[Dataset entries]
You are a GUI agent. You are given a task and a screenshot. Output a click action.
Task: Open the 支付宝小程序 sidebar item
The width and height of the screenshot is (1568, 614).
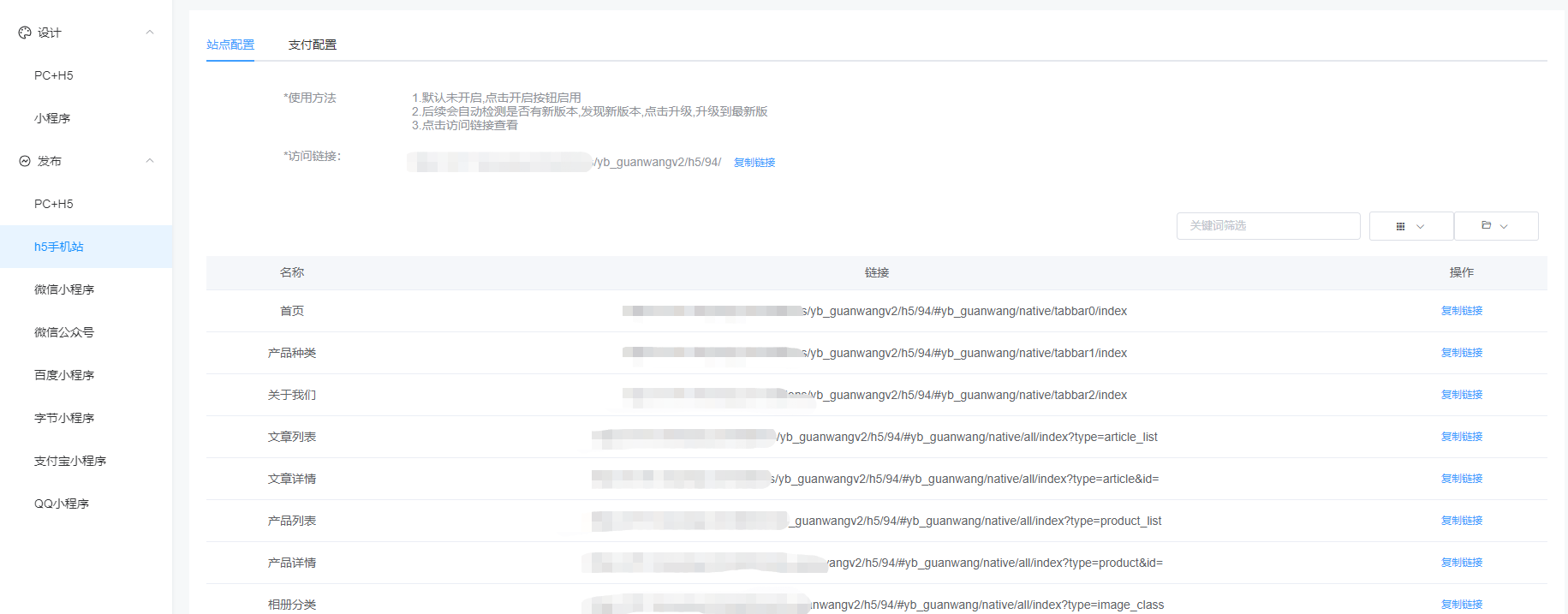[70, 461]
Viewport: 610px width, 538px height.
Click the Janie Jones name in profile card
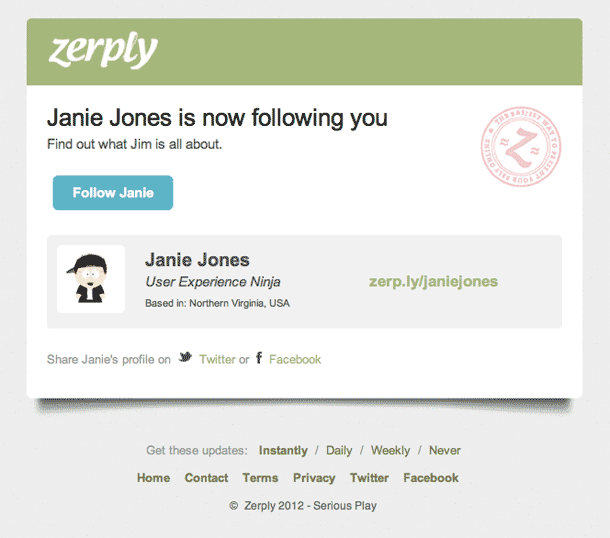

What is expected -> Would you copy all of the data exactly? Keep the pictures out of it.

Result of this exercise ->
You are a GUI agent. You are given a task and a screenshot. Output a click action.
Task: Open the 支付宝小程序 sidebar item
The width and height of the screenshot is (1568, 614).
[70, 461]
Viewport: 610px width, 538px height.
Click the Janie Jones name in profile card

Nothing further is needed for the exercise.